Of course, every action has a counteraction. I say that I'd get some deer hooves and strap them to my feet. "People strap foam to their feet," Wilmot says. "But you can still track them." Jimmy tells a tale about a deputy who took off his boot and hopped from the fence off into the desert to prank the Border Patrol guys, who set off in pursuit of a one-legged illegal alien. That sounds sort of like an urban legend, but it's still a funny image.
We continue, ever deeper into the desert. The scrub brush and dunes give way to low mountains, saguaro cacti, and a sprawl of blooming flowers. It's quite beautiful. This would be a great place to go camping, except for the whole unexploded ordnance/bandits/heatstroke thing. We're so far out now that the Border Patrol trucks we encounter are strictly diesel, because there's nowhere to refuel. One Border Patrol Ford F-250 Power Stroke that rumbles past has remote-reservoir Fox Racing dampers on the front axle, but a Raptor it's not. As it heads off over the washboard, I see the cab shaking like an unbalanced washing machine -- which, according to the map, it'll be doing for quite some time. We're at least forty miles from the nearest road.
Out here, the fence has gaps, since it would've been impractical to build it over the craggy mountains. I walk to the end and peek around the corner, into Mexico. "I used to wonder why they bothered with a fence if you can walk around it," Jimmy says. "But it keeps out vehicles. And it funnels the people on foot into certain spots, so they're easy to track."

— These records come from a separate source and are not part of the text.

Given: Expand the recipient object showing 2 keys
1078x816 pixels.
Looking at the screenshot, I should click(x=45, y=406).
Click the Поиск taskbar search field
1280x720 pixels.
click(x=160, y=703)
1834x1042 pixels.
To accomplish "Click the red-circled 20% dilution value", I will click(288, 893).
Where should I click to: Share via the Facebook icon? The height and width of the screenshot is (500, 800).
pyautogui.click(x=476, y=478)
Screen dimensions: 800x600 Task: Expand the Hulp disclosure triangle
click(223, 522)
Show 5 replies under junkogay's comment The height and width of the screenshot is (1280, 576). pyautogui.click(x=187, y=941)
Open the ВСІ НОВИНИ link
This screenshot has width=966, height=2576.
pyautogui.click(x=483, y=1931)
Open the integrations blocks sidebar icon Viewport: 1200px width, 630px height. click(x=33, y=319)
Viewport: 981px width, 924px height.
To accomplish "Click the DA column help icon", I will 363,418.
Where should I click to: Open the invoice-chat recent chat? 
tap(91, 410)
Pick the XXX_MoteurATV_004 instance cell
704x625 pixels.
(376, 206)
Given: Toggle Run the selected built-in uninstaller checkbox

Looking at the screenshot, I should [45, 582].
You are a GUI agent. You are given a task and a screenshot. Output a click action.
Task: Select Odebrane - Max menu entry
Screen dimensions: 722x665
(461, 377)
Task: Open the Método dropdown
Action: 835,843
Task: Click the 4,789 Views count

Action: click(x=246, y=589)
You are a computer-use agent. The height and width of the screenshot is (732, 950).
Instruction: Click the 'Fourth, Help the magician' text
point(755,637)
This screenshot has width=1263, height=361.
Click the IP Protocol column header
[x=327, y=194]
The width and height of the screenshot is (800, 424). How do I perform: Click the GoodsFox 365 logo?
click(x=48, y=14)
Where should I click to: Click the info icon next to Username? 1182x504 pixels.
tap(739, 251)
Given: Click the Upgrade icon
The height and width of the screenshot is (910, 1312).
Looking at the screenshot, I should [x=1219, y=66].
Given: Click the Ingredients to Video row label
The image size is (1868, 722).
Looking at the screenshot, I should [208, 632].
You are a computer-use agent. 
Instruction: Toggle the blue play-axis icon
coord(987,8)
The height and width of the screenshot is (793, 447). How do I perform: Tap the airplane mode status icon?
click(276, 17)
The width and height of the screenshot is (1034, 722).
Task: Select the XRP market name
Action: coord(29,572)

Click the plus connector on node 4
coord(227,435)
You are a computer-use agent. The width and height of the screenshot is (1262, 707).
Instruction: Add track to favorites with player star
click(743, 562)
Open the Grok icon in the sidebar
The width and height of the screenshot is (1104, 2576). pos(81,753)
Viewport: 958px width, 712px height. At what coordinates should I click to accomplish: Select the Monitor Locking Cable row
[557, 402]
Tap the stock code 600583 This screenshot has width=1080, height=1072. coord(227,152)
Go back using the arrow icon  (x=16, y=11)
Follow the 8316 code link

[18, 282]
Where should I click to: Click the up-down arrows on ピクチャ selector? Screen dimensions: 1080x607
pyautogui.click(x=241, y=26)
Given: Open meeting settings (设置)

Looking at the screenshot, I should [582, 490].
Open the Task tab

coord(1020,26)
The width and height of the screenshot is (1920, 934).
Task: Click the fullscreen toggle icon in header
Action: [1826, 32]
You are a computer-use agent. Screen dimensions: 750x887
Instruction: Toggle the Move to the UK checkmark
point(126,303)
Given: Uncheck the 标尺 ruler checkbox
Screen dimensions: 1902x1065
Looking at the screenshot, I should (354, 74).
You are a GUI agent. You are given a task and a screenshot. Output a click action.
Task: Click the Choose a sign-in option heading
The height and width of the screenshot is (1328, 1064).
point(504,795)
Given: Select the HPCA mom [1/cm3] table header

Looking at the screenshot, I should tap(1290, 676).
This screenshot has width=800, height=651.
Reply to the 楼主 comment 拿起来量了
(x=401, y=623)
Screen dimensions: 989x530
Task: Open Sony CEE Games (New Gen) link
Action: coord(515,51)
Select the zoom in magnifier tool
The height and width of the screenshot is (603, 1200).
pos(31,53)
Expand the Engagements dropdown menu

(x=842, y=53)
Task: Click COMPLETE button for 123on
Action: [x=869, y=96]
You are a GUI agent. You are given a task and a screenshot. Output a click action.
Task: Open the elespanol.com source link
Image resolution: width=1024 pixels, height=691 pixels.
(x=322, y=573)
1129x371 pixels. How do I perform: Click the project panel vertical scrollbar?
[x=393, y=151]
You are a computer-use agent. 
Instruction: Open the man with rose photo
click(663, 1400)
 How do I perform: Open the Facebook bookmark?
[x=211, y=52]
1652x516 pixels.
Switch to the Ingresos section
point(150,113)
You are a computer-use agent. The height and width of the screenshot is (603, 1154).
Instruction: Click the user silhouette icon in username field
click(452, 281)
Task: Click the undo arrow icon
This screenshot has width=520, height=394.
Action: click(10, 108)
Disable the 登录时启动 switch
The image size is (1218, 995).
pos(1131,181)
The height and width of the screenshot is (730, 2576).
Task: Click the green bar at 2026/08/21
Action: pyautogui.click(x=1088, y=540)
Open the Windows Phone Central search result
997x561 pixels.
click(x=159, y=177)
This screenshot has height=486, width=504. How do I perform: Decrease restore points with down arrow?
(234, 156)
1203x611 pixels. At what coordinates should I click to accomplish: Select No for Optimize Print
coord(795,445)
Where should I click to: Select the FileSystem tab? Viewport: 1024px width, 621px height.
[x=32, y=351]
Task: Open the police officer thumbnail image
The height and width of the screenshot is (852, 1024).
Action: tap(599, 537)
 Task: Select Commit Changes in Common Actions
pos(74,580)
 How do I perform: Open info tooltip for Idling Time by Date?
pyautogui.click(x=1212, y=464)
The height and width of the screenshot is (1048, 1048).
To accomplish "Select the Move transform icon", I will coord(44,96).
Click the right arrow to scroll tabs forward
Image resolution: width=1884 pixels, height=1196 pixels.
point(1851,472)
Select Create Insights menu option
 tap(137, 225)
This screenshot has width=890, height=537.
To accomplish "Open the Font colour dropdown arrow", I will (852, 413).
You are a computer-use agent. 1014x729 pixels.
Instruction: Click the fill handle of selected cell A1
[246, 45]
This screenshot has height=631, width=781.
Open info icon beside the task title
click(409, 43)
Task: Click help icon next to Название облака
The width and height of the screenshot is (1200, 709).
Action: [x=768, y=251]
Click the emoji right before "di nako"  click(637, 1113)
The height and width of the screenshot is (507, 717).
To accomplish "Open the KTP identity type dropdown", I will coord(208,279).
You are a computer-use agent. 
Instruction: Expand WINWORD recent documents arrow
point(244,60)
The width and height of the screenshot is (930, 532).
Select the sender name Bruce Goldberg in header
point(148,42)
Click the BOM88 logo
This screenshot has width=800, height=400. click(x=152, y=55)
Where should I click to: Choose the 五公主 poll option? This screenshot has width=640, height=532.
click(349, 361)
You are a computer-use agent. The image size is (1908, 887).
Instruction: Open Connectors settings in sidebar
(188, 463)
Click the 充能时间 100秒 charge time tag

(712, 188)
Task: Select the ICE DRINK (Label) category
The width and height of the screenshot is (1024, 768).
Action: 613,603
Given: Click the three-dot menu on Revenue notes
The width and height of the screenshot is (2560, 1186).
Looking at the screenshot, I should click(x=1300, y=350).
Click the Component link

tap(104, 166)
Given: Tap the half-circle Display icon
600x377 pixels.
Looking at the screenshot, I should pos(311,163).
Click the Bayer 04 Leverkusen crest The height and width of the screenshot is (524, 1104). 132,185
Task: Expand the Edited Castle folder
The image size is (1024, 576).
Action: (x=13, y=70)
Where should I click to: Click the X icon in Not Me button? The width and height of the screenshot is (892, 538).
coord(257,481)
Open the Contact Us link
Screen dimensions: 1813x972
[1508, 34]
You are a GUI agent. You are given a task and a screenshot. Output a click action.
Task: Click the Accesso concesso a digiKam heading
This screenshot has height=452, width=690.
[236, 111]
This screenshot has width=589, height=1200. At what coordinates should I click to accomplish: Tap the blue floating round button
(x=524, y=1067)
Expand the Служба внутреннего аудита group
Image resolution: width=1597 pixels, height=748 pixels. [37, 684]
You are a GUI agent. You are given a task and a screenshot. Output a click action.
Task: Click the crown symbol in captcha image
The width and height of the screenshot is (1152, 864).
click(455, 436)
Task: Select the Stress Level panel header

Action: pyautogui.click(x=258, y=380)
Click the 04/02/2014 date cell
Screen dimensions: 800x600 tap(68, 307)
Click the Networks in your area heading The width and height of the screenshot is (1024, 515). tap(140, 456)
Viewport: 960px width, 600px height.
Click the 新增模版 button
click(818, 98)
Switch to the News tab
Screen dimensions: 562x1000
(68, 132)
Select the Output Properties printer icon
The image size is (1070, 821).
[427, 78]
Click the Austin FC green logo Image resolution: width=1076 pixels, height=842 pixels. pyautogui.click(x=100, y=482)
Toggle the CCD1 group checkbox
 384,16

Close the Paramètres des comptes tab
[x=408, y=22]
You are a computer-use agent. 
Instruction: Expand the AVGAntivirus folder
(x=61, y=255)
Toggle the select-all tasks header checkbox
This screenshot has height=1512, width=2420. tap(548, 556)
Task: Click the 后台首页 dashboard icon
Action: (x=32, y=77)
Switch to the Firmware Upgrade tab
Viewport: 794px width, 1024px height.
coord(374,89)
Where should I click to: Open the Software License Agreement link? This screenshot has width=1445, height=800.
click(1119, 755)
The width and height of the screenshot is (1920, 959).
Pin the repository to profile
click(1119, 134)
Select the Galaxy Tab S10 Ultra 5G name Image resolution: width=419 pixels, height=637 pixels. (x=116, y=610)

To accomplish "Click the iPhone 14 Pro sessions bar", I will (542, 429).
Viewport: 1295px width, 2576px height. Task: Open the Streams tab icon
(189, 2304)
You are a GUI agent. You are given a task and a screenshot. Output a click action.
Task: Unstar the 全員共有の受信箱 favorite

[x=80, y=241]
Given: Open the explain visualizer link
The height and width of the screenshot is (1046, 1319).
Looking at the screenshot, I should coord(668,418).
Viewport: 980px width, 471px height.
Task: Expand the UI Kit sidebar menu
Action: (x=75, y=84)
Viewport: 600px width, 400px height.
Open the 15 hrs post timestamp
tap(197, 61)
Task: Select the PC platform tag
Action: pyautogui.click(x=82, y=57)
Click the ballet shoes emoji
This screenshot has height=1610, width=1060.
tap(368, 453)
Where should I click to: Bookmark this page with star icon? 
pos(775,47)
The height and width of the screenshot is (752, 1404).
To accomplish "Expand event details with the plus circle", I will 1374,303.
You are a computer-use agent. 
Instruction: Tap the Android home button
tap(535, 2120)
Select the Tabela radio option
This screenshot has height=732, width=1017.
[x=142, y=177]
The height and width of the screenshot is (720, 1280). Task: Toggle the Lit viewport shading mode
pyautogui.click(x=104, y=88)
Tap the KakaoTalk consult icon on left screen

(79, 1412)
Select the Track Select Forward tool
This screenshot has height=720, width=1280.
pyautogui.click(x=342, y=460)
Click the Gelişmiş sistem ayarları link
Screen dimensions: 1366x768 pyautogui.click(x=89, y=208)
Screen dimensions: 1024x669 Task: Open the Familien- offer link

Maybe it's hard to avoid getting caught once you're on U.S. soil, but the act of getting across seems pretty easy -- back by the fields near the river, it's about a one-minute swim. So I'm perplexed by stories of how Mexicans pay thousands of dollars -- from $1000 to $3000, according to Wilmot -- for smugglers to get them across. "They're not paying to get into the U.S.," Wilmot says. "Because the smugglers usually just bring them to the other side of the river, rob them, then leave them to get arrested. What they're paying for is protection on the Mexican side, to cross in a particular guy's territory." Well, that doesn't sound like a great deal. "OTMs pay even more," he says. I ask what an OTM is. "'Other Than Mexican.' Chinese, South Americans, anyone else trying to get across the border."